The next morning the rain had let up a little, so we cooked what we though was going to be breakfast cereal (it ended up tasting a bit like under-cooked cardboard with some chocolate milk mix thrown in, as Bruce had raided the free box at the hostel and taken lots of packets of different one-off things) and ate it with the instant coffee (the staple breakfast drink...to our surprise, not tea).  As we set out we found...wait for it.... a bunch of picturesque campgrounds just miles from where we camped. As it goes...

An aside here.  There are some frustrating things we are finding about touring in  probably any country in which one does not know the language.  1) It makes map reading very difficult.  2) Sometimes you aren't quite sure what you are eating.  3) You often don't know when food will come along, and where you are going to be able to find a place to stay. 
It takes a lot longer to do thngs than in the states, or even in a place where at least letters and words are recognizable. We have been practicing our two words of Korean now to comfort (hello and thank you, and those two took awhile) and I am excited to learn more.  I am trying to really pay attention to the character system so I can recognize some things.  I have guesthouse and bke down, for example.  Anyway, so far it has been fun learning and exploring, but can certainly be a challenge when you are looking for food and lodging.  Aside over.

The next day of riding ended up being a bit more of the same, through really pretty scenery but once agan in showering rain and headwind. We ran across an Aussie guy named Wayne on the route and had our first conversation that didin't need hand gestures and translation.  It was oddly comforting. We found a campground on a little island that was amazing, no one was there, we grabbed a little pagoda and threw our tent up next to it, we even had our own bathrooms. We hadn't ridden far, a little under 40 miles (but a lot foor the conditions) and I really pushed for us to stay as the uncertainty and the previous night made the decision rather easy.  We also needed to spend a little time working on Bruce's bike, it must've gotten thrown around pretty brutally at the airport as his derailleur hanger was bent, as was his rack.  


Day three- What an amazing day! We woke up at our lovely campground with no rain!  Our clothes had pretty much dried up since we had washed and set them out the evening before.  We choked down a weird noodle-concoction from the night before's leftovers and more nstant coffee and set out in the sun.

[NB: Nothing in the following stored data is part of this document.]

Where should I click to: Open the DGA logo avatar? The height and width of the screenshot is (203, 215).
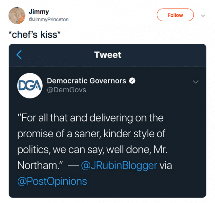coord(30,86)
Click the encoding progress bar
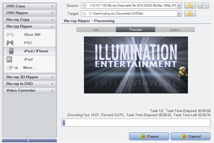Image resolution: width=214 pixels, height=143 pixels. point(136,123)
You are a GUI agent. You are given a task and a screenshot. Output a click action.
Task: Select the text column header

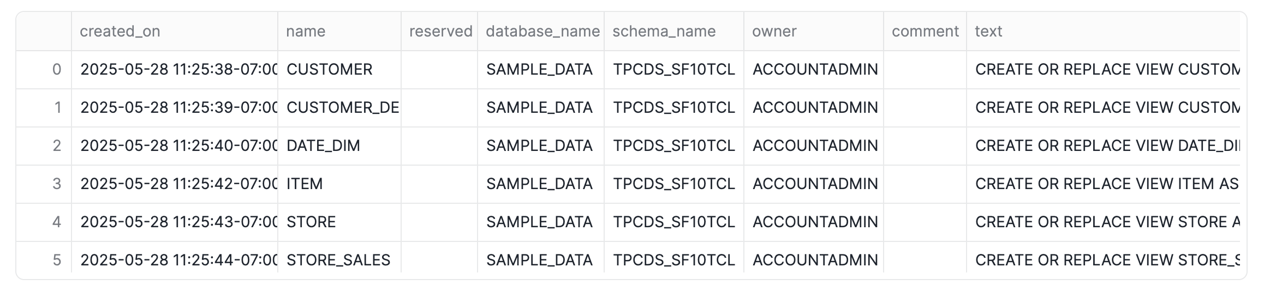click(1104, 32)
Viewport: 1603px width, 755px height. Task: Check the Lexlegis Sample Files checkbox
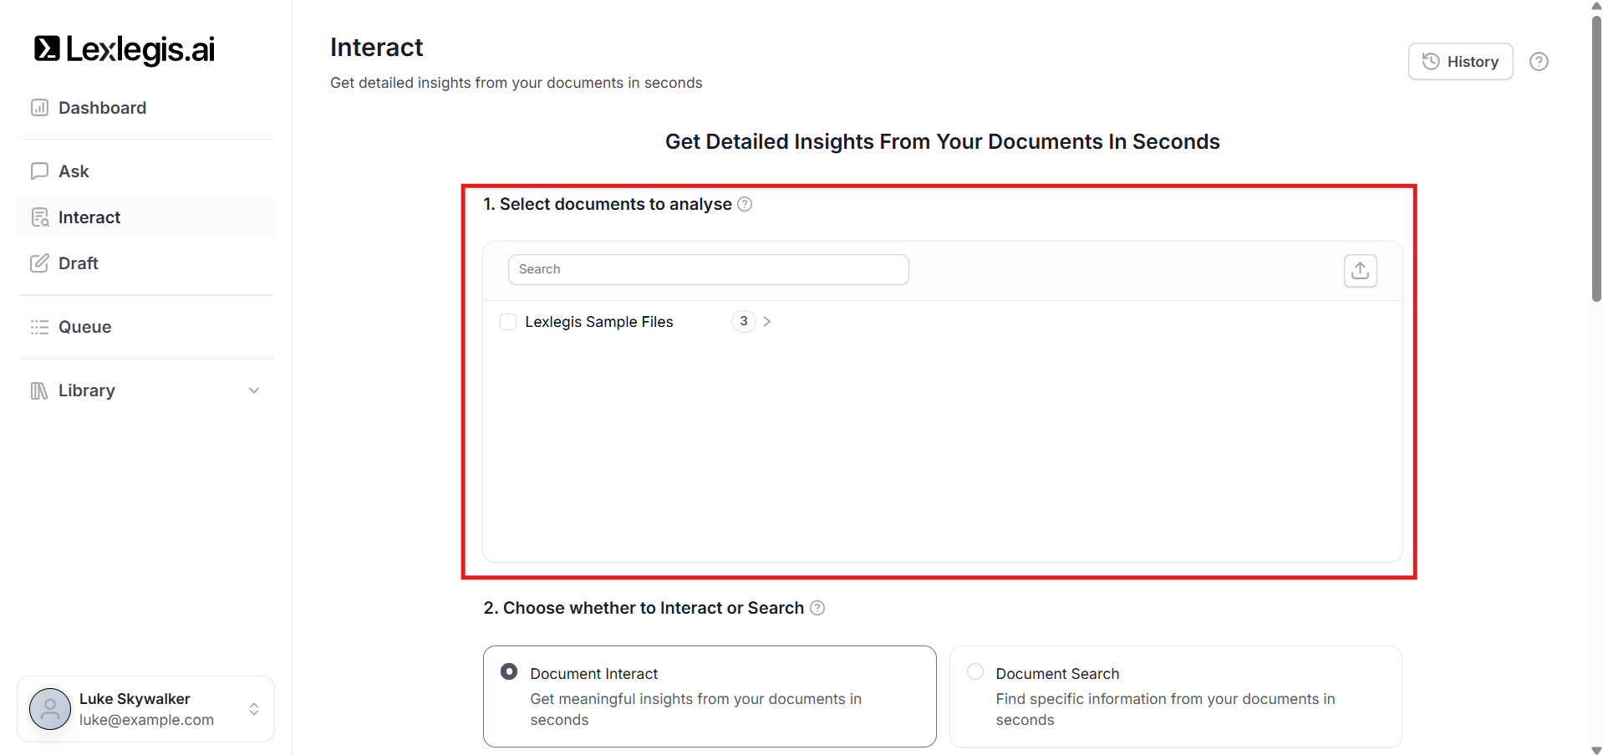pyautogui.click(x=508, y=322)
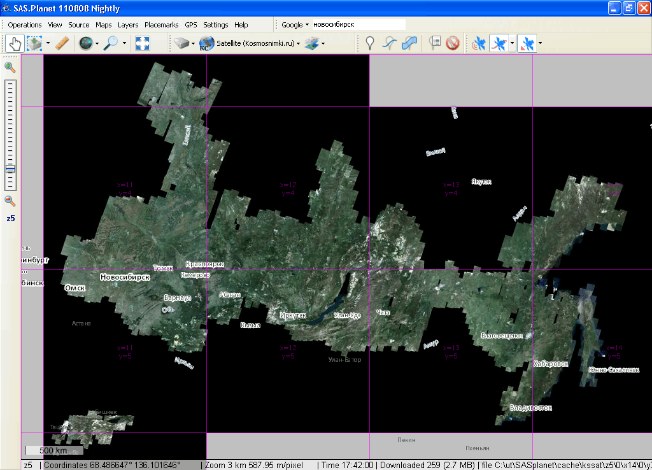
Task: Open the placemark manager list icon
Action: point(435,43)
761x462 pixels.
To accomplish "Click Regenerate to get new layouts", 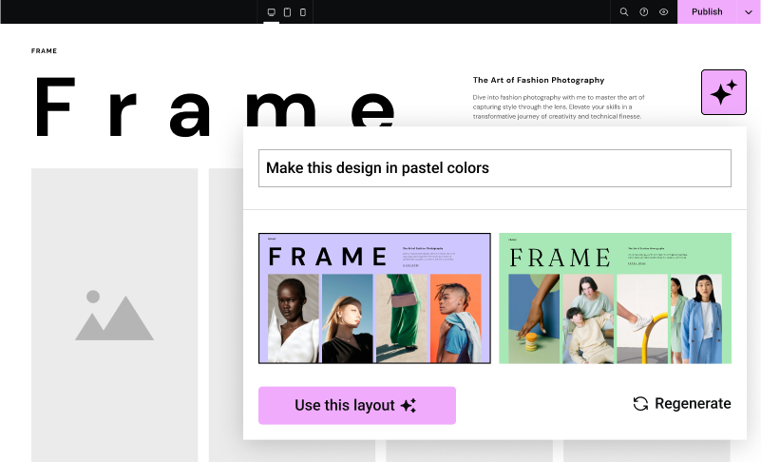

What a beautiful ride!  We passed through so much farmland, we saw peppers, rice, eggplant, peaches, apples and so much more.  South Korea is fascinating, as according to the Lonely Planet the population density is super-high but as 90% of people live in high-rises there is a ton of open green space, and it is so very green right now being the middle of the rainy season.  
  
Everyone has been so very friendly.  We have seen a lot of cyclists on the path, lots of "hi's" and waves, bells dinging, smiles and bows.  A fellow traveller named Kim bought us some fresh cold water at one of the many stops along the way, and when we went into Cheongju we stopped at a small bike shop.  The owner was beyond helpful and refused to charge us for a quick tune-up.  We recommend looking him up if you ever need in this area and need any bike help...
    

After a few more hours of picturesque riding, when we started looking for a place to staythe night....preferrably with a shower.  After one false start at an idyllic and exorbenantly priced "glamping" site we met Jack who took us to his brand new guesthouse, "Coco's", named for their shaggy black dog in the front yard.  He and his wife Jay filled us full of delicious traditional Korean food and we even got our first taste of Korean wine "Makgeolli" (it taste a little like bubbly sake, and it is often mixed with ginger ale...really nice treat.) 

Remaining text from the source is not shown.